Hiver, Christopher Niocholson, éd. Quai Voltaire, 320 p.

Le roman reprend la vie de Thomas Hardy, poète et écrivain anglais de la fin du XIX ème auquel on doit le célèbre Tess d’Uberville. Ou plutôt, les toutes dernières années, pour ne pas dire ce dernier hiver durant lequel, perdu au fond  de sa campagne anglaise, le vieil homme de 84 ans, continue d’écrire aux côtés de Florence, deuxième épouse qui a la moitié de son âge.

Thomas Hardy assiste au montage de « Tess » au théâtre de la petite ville du Dorset. La jeune actrice débutante proposée pour tenir le rôle, se nomme Gertrude Bugler, elle est ravissante et le vieil homme en tombe immédiatement amoureux. D’un  amour platonique et unilatéral qui lui donne de l’énergie et lui inspire d’étonnants sonnets.

Gertrude quant à elle, voue une admiration sans bornes à l’écrivain et le considère comme un mentor, et la chance de devenir actrice professionnelle puisqu’il  lui propose bientôt de jouer Tess sur la scène londonienne.

Florence, l’épouse, se sent délaissée, se morfond dans ce manoir froid et humide, use sa santé auprès de son mari qu’elle juge tyrannique. Ecrivain elle aussi, elle a tout abandonné pour lui servir de secrétaire et se consume de jalousie et de regrets.

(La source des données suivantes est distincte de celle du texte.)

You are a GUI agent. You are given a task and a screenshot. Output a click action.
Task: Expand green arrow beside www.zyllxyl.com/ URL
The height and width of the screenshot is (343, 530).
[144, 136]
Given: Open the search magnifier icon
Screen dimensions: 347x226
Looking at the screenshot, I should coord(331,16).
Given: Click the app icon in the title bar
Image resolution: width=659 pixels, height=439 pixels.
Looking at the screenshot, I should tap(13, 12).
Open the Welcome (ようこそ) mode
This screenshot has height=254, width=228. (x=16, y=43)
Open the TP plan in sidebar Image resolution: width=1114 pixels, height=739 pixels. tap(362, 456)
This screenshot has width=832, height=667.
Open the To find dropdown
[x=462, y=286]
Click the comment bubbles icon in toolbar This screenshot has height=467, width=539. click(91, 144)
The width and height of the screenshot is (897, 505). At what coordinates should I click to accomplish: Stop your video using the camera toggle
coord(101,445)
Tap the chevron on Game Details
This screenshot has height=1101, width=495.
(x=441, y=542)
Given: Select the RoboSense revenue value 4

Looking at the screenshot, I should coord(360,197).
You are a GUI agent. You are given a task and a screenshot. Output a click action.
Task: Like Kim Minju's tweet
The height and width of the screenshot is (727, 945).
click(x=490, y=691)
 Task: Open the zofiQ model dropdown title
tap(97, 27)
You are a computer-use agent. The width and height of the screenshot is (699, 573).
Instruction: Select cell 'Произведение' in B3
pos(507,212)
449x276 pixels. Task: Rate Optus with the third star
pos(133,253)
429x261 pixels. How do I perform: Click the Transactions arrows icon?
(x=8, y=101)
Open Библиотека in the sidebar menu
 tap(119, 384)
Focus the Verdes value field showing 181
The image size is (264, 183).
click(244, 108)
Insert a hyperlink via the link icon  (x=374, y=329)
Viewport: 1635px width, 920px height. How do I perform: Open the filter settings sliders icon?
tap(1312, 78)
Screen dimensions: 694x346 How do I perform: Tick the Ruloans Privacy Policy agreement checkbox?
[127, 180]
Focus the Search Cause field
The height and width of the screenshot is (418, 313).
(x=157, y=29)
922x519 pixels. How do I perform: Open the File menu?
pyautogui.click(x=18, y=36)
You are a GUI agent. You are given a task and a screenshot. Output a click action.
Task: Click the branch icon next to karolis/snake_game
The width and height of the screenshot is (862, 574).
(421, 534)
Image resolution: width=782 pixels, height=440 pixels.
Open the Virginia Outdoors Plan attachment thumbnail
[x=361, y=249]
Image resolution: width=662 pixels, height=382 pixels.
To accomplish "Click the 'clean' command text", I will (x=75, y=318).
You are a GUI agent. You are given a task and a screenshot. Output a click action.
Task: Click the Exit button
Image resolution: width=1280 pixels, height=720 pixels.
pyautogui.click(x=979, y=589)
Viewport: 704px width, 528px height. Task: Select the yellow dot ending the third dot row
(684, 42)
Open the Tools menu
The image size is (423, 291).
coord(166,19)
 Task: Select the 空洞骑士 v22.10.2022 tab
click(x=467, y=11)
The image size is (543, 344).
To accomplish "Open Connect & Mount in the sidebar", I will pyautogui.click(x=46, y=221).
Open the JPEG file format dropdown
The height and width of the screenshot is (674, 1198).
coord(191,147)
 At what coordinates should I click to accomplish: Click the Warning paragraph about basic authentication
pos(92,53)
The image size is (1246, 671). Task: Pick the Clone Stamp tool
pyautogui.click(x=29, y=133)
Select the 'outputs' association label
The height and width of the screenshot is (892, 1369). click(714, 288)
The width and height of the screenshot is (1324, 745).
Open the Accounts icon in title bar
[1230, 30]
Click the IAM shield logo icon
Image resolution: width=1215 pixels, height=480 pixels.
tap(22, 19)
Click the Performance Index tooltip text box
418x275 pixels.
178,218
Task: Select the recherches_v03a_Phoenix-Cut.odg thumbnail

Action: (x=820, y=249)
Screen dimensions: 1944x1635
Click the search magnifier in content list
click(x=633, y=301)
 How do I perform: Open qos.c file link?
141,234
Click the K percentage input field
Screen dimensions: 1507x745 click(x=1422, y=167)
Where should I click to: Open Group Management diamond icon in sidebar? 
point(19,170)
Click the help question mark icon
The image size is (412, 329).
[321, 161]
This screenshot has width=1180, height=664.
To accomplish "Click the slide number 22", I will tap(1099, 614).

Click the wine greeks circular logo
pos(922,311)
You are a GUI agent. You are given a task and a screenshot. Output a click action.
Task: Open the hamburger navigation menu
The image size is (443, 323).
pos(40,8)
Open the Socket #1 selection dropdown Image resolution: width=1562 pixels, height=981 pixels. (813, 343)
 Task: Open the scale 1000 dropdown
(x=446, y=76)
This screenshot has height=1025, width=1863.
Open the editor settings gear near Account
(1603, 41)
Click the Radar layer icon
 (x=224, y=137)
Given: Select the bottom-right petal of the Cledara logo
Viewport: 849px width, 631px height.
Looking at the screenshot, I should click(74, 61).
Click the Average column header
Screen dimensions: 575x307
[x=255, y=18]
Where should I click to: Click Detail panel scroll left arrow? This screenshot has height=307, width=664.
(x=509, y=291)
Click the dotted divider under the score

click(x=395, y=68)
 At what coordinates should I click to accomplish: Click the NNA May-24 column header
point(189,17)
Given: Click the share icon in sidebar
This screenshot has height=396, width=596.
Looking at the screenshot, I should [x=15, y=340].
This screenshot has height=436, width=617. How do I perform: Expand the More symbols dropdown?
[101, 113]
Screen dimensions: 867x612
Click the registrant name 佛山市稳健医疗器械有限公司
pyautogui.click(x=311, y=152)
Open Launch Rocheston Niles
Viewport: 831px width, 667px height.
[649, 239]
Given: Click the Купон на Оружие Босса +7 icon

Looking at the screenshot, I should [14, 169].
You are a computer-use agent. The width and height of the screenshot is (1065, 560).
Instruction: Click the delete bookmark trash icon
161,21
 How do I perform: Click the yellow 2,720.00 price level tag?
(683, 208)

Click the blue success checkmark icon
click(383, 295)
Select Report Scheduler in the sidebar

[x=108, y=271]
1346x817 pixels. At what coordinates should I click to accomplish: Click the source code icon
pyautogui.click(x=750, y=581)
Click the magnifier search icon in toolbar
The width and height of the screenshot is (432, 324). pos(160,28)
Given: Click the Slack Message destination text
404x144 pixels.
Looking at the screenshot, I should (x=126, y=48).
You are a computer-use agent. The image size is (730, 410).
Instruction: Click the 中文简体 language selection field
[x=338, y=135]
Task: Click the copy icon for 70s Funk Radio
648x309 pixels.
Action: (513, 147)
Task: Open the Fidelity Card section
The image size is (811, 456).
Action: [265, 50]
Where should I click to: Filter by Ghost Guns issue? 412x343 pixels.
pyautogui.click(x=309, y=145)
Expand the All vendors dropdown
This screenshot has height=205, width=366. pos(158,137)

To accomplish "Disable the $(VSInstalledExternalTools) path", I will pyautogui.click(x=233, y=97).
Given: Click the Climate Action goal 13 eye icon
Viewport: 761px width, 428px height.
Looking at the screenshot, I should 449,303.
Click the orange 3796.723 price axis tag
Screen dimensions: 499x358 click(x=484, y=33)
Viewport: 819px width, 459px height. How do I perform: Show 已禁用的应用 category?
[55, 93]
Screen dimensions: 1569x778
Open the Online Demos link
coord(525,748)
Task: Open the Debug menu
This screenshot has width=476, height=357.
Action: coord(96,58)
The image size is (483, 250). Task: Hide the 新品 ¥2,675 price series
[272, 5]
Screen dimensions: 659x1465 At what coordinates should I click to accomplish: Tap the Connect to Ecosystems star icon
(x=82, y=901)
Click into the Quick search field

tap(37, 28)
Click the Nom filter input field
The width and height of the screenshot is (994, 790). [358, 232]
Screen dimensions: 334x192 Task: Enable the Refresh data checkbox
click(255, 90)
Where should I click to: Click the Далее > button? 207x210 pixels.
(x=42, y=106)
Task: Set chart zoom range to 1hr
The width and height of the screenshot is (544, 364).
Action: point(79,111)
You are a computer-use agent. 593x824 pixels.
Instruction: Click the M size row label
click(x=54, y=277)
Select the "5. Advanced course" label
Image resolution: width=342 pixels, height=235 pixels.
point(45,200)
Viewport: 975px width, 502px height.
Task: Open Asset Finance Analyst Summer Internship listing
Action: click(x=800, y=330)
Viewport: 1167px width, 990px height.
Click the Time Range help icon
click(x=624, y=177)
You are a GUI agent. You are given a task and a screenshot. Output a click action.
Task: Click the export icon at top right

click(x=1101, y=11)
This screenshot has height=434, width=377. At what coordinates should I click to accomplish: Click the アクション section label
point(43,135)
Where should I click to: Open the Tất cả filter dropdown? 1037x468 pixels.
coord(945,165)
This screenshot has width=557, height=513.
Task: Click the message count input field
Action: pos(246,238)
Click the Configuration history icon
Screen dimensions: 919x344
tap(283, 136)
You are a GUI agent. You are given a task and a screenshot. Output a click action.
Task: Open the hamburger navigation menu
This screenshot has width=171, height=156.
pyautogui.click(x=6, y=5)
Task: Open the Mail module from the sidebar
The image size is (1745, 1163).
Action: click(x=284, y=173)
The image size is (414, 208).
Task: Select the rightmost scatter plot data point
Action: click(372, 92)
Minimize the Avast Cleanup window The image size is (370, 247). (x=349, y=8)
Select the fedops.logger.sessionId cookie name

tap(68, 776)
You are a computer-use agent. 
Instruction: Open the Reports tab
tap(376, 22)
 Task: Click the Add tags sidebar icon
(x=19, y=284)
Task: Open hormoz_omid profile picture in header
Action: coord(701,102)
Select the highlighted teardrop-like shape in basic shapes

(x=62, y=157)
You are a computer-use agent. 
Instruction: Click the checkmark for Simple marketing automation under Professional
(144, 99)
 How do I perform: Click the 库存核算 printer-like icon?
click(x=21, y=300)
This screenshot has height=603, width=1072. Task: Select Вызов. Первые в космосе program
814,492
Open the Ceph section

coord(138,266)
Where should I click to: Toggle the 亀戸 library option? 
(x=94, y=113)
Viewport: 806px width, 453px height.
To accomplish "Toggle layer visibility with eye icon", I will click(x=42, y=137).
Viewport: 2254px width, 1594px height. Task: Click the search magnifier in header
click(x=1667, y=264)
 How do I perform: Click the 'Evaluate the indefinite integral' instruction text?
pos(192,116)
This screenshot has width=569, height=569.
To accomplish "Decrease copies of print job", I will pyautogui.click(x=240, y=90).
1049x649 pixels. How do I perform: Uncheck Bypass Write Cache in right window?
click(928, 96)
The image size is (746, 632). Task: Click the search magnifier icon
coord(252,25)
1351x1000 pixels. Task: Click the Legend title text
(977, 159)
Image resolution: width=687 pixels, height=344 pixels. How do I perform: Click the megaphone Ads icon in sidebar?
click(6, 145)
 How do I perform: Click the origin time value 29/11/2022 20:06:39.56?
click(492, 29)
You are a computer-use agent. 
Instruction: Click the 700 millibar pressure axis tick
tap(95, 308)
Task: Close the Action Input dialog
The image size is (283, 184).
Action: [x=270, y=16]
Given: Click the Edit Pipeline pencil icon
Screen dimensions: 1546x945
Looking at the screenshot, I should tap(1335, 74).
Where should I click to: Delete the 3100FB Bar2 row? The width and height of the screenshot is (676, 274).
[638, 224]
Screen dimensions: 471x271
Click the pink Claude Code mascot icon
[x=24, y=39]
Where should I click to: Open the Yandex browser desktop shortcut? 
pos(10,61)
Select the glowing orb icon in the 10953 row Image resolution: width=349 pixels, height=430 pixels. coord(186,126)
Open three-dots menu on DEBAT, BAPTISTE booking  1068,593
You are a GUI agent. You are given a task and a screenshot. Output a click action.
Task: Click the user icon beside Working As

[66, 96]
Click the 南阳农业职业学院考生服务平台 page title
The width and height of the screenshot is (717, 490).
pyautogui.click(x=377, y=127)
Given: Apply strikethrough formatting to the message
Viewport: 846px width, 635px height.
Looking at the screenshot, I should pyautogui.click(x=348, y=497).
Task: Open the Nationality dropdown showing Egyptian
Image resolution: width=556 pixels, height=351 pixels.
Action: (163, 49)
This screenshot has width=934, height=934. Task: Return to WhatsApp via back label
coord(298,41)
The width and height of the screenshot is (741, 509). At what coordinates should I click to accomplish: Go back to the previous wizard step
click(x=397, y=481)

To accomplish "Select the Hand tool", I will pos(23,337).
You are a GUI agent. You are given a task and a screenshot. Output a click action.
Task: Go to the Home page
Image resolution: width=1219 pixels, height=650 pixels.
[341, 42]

Le roman alterne les points de vue des trois personnages de façon subtile et surtout étonnamment juste. Chacun a ses raisons et personne n’a vraiment raison. Tous commettent des erreurs et, dans cette partition à trois, chaque vie décante son lot de joies et de déceptions à l’aune des sentiments, vrais ou supposés des autres. Thomas est-il amoureux de Gertrude au point de fomenter une fugue avec elle ? Florence est-elle vraiment malade à cause des arbres, immenses qui jouxtent le manoir et que Thomas refuse de tailler ? Et Gertrude pose-t-elle un regard tout à fait juste sur  l’écrivain, sur ses désirs d’actrice et sa peur du regard des autres ?

C’est l’hiver, saison sombre et froide, sans doute le dernier pour Thomas Hardy, prétexte d’une période redoutée qui sonne comme un dernier bilan.

Bilan d’un couple, d’une œuvre, d’une société en marche vers le progrès mais lequel ?

Autant de questionnements qui soufflent à travers ces lignes comme dans un roman d’aujourd’hui.

Tout est différent. Pourtant tout est d’actualité.